Records from a data source
+++++

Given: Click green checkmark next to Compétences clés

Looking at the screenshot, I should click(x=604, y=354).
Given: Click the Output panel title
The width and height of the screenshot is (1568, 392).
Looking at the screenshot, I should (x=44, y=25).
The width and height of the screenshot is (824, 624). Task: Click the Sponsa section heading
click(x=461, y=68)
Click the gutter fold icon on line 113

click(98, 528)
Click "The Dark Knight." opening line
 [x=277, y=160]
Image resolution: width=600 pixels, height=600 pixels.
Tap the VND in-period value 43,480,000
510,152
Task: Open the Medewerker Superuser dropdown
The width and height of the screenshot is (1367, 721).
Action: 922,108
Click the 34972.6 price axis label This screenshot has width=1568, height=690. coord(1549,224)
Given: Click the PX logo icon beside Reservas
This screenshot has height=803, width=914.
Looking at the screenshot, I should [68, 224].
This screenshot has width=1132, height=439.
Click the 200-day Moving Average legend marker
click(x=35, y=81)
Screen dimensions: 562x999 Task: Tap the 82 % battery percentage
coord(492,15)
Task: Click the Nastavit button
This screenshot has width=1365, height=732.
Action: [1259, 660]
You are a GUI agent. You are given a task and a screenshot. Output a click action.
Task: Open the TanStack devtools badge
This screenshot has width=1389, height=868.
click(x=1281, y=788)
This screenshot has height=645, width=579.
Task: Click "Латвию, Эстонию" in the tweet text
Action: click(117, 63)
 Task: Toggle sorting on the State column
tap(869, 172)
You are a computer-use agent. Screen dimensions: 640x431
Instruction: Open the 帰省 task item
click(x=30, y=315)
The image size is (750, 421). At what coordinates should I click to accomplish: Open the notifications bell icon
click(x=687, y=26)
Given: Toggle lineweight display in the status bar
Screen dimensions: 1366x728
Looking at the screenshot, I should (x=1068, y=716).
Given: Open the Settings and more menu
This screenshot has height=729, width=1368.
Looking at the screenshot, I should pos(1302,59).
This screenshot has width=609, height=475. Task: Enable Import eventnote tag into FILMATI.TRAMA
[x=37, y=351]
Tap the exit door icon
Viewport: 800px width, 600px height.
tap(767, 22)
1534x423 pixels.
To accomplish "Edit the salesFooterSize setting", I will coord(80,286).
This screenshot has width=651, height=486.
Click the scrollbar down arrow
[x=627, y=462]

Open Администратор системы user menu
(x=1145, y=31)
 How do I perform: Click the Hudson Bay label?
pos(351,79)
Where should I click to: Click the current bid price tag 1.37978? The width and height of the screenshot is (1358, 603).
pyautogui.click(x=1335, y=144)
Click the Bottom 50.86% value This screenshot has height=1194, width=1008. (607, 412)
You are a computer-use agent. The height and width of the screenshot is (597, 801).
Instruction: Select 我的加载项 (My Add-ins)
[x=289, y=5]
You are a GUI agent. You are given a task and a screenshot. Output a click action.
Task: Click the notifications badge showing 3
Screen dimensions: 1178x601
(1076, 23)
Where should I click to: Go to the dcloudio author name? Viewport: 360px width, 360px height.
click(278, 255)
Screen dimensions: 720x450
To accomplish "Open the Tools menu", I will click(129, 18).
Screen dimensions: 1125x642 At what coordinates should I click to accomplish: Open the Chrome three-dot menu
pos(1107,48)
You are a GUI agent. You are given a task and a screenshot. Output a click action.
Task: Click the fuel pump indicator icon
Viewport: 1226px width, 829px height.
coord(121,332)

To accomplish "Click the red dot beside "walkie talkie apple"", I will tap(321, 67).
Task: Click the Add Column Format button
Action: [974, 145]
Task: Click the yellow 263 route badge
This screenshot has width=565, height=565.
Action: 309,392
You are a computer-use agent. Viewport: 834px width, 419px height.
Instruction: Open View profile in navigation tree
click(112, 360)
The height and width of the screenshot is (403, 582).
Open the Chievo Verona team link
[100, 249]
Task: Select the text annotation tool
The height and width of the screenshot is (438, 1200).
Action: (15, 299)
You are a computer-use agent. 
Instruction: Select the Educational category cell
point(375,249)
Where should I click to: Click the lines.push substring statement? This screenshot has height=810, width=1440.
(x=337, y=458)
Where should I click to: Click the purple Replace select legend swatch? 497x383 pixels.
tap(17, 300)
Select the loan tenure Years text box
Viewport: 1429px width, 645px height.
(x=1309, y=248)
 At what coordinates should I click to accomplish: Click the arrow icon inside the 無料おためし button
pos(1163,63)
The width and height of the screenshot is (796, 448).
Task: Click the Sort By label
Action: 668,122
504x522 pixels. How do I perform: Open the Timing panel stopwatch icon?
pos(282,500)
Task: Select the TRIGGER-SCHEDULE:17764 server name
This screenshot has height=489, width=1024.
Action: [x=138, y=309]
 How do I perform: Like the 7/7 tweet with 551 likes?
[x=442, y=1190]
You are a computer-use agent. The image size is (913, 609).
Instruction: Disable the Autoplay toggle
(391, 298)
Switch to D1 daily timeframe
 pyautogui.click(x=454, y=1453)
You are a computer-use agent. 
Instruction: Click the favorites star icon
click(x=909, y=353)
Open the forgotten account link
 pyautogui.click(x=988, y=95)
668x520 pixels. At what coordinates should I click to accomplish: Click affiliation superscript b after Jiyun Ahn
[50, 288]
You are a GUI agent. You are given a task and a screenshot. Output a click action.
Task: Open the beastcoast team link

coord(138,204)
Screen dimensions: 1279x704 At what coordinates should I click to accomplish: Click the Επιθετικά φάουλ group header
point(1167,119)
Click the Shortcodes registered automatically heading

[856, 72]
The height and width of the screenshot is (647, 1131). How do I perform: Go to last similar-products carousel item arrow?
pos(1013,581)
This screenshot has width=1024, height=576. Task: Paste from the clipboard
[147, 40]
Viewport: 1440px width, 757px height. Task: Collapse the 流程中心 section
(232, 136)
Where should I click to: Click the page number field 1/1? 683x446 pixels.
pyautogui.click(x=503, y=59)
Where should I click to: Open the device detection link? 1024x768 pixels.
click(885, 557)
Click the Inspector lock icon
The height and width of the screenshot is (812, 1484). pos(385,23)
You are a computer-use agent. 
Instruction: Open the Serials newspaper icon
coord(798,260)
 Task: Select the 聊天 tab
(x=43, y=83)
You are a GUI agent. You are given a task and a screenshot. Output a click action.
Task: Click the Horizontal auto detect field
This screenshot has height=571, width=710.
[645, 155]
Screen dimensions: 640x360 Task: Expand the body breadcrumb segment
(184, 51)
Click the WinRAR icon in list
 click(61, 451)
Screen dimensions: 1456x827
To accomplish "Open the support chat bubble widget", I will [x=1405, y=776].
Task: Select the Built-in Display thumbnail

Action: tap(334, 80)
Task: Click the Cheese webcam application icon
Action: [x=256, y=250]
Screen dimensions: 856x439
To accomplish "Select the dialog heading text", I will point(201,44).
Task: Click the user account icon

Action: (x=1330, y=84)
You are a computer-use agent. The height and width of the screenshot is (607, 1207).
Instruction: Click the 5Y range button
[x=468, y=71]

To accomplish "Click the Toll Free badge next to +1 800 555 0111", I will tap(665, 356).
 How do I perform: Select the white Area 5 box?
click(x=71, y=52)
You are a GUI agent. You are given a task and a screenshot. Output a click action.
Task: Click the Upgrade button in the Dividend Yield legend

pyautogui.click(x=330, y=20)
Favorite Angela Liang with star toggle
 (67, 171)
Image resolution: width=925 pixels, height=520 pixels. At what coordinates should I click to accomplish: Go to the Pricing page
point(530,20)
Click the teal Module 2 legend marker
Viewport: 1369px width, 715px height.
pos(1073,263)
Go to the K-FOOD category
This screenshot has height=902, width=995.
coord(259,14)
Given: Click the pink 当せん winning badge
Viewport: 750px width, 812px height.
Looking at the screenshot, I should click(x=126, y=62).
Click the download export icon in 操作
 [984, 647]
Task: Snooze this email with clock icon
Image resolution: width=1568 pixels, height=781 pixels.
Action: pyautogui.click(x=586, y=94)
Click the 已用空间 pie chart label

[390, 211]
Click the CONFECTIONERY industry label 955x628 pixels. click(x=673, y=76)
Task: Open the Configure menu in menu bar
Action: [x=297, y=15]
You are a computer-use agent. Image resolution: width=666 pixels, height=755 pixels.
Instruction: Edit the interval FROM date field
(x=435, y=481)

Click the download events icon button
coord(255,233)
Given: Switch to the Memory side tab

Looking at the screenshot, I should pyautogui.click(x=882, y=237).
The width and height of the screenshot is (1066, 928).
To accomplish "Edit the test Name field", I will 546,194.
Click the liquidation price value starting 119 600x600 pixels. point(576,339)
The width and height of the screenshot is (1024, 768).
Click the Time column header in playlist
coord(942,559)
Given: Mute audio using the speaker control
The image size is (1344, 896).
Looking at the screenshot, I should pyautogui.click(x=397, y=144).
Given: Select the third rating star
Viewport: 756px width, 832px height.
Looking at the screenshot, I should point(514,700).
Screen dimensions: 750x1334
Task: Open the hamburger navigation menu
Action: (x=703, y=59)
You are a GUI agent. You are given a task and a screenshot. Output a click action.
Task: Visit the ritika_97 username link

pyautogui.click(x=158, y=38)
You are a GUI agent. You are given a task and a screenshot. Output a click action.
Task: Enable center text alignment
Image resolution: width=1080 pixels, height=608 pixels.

+++++

| Aim of the task |
Please report all lines in the entries where "badge" appears.

| Exercise result |
Task: Open the TanStack devtools badge
Task: Click the notifications badge showing 3
Task: Click the yellow 263 route badge
To accomplish "Click the Toll Free badge next to +1 800 555 0111", I will tap(665, 356).
Given: Click the pink 当せん winning badge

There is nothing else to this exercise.